* EXERCISE DESCRIPTION *
Set all of the entries down again precisely as they are written.

* RECORDS TO PROCESS *
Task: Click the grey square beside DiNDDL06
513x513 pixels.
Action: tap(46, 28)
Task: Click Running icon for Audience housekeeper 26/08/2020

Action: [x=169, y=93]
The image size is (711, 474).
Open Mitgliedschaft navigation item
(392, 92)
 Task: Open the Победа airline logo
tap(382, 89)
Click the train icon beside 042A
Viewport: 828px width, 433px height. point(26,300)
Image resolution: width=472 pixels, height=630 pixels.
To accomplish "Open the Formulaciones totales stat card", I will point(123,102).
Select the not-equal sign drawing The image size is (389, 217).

* EXERCISE OUTPUT *
Task: Click the grey square beside DiNDDL06
513x513 pixels.
Action: tap(46, 28)
Task: Click Running icon for Audience housekeeper 26/08/2020

Action: [x=169, y=93]
The image size is (711, 474).
Open Mitgliedschaft navigation item
(392, 92)
 Task: Open the Победа airline logo
tap(382, 89)
Click the train icon beside 042A
Viewport: 828px width, 433px height. point(26,300)
Image resolution: width=472 pixels, height=630 pixels.
To accomplish "Open the Formulaciones totales stat card", I will point(123,102).
Select the not-equal sign drawing The image size is (389, 217).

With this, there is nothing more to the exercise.